What can we expect in the final stages of renal cancer?
What can I expect in the final days with end-stage renal cancer?
My Dad has been battling renal cancer for three and a half years now, and has lived two years longer than they said he would. But now his lungs are needing to be drained every week and his breathing seems to be getting more difficult. The cancer started in his kidney and has now spread to pretty much every where, but most of his symptoms seem to have to do with his lungs. I can't get anyone to tell me what to expect or how long he may have left. At this point he sleeps more than he doesn't, his appetite is very small, he has a persistent cough, and is always in pain and very tired. All I need to know is if it is almost over, I hate watching him suffer and I don't know how much more of this my poor mother can take. My mom has entered the denial stage so I need to know what to expect in the end, because she just keeps telling me that he is having another bad day and he'll be better soon. Can you please help?
You've been so strong for your family, while several things are going on. Let's address each one.
First off, your dad's situation: From what you've told me, it certainly sounds like he is approaching end of life: sleeping more than awake, limited appetite, end-stage renal disease. Your main role now is to keep him comfortable. Do not force him to eat or drink more than he wants, even if it seems like nothing. You may see further changes in breathing, skin and nail discoloration, and mental disorientation while the disease continues to progress. His body is slowing down.
If he says he is in pain, ask him to point to where it is, describe if it's a throb or a piercing pain, and when it happens. With this information, you should be able to assess if you can help manage it with Motrin or ibuprofen, or if you'll need to ask his doctor for something of prescription strength.

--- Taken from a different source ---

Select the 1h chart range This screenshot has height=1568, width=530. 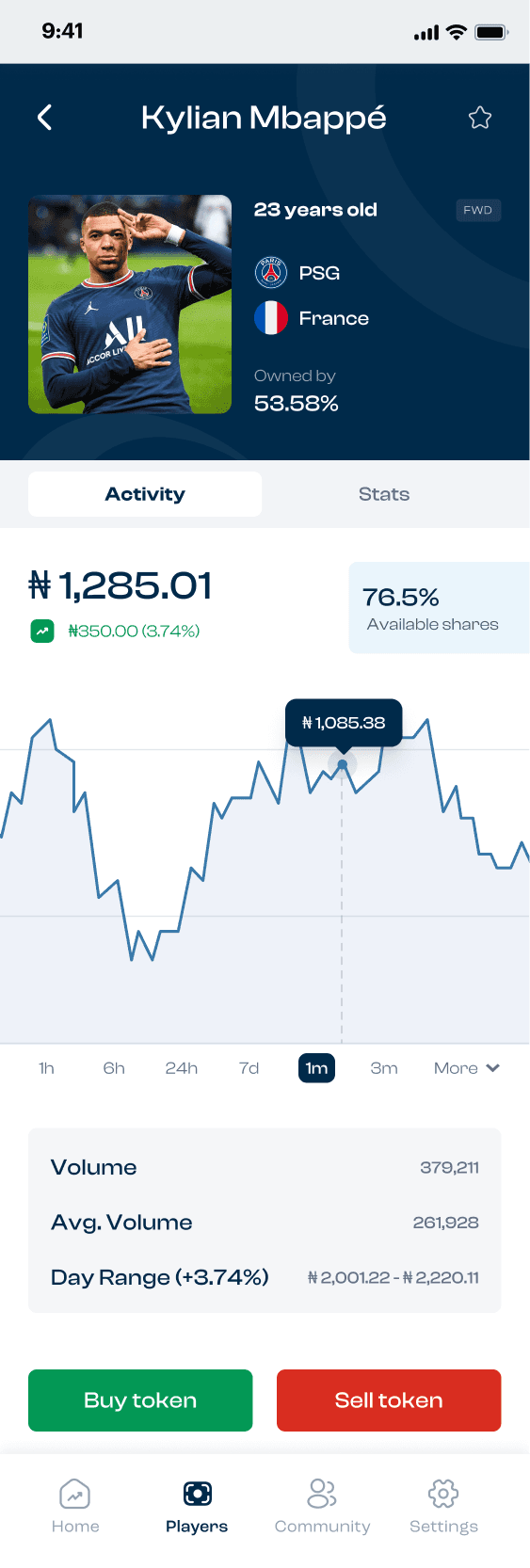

As for the lung drainage, you may need to have a frank (and difficult) discussion with your mom about that. Which of you have Healthcare Power of Attorney to help make his care decisions? Have you two talked about his Advance Directives? That is, do you know what your dad's wishes would be at end of life? For example, if he has a Do Not Resuscitate (DNR) order in place, you may want to rethink drainage and begin palliative care (this is the end of curative care and continuity of comfort care) to instead ease him to a peaceful passing. This is not taking his life, only easing his suffering. I know this sounds harsh, but remember, it is the cancer that is taking his life.
If he does not have a DNR order in place, you may want to consider doing so. Here's a website to help: www.nlm.nih.gov/medlineplus/advancedirectives.html. If he is still lucid, you will need to discuss this as well as other end-of-life decisions. This is so hard -- I know from having been through it with my father -- but you need to understand what he wants and act as best you are able.

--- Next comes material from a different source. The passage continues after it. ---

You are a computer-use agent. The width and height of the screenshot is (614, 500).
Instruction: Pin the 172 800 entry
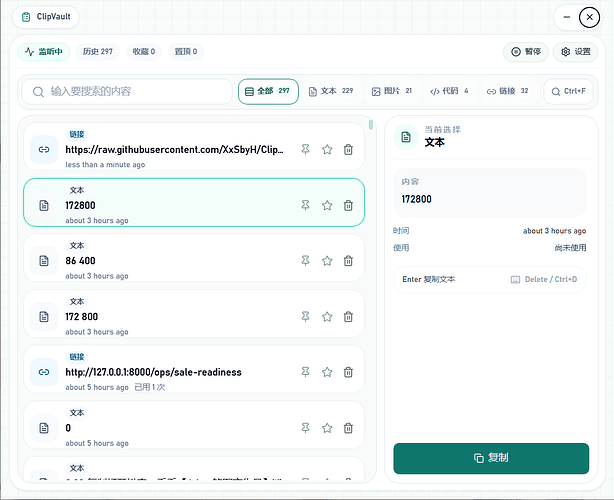(305, 316)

To help your mom, gently include her but know that you cannot force her out of the denial stage. It has to come from within her. No doubt she has hope -- she has seen him surpass a prognosis before, so why couldn't he do it again? You know the situation is different now, but it may seem the same to her.
Both you and your mom are prime candidates to experience anticipatory grieving, when you are grieving for what has already happened and that you fear will happen in the immediate future.
Be aware that you are also a prime candidate for Compassion Fatigue, where caring stresses begin to have a measurable physical and mental toll beyond the emotional toll. Some caregivers have even ended up in the hospital, due to malnutrition, lack of sleep, dehydration, and broken bones -- all related to caregiving responsibilities. We obviously want to avoid this.
Here are some ideas: Delegate as much as possible to give yourself a little breather. Involve people to help and listen. Do you have a chaplain or social worker or best friend that will let you vent? Ask your oncologist's nurse, nurse practitioner or office manager for suggestions on what public services are available to help as well (like caregiver support programs, free shuttle services, prescription delivery, etc.).
Make sure that getting a good night's sleep is a priority. You may have to give some things up for that, but the rest of you can function better when you're a little recharged.
As another resource, my website (www.CompassionateCaregiverOnline.com) has handbooks on "The Journey of Grief," "Understanding Hospice and Palliative Care," and "A Cancer Patient's End of Life" -- all three of which could help you.
Hang in there; his situation will not last forever.